Aim of the exercise: Exact copy, pictures excluded: write out every line below.

Exercise inputs:

···

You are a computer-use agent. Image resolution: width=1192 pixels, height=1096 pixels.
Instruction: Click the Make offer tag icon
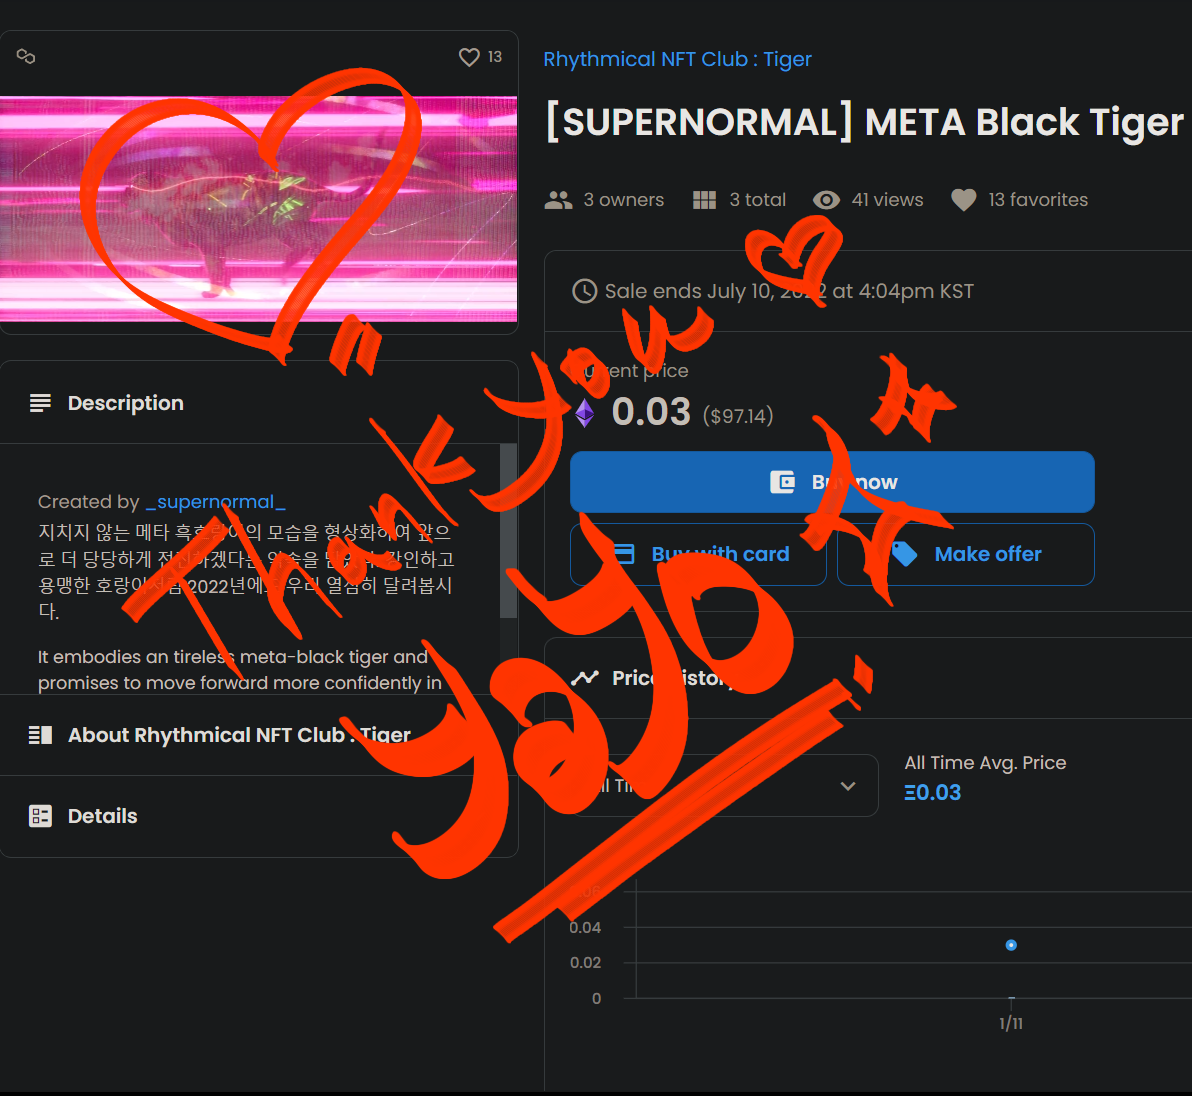point(904,554)
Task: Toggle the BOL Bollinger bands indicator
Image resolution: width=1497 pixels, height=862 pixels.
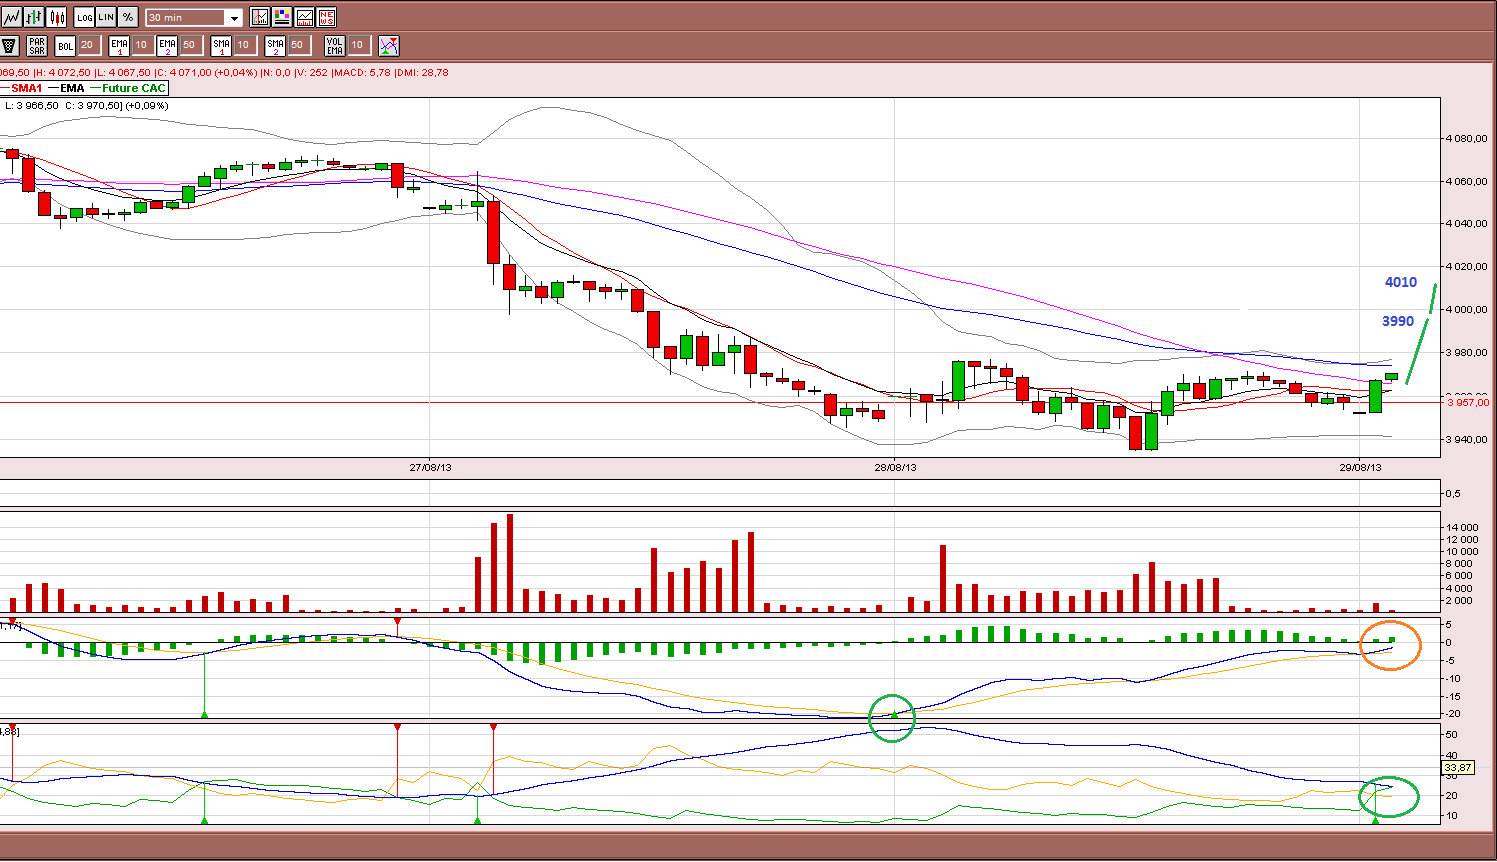Action: [65, 45]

···

Answer for the task:
You are a computer-use agent. Image resolution: width=1192 pixels, height=1096 pixels.
Instruction: Click the Make offer tag icon
point(904,554)
Task: Toggle the BOL Bollinger bands indicator
Image resolution: width=1497 pixels, height=862 pixels.
Action: [65, 45]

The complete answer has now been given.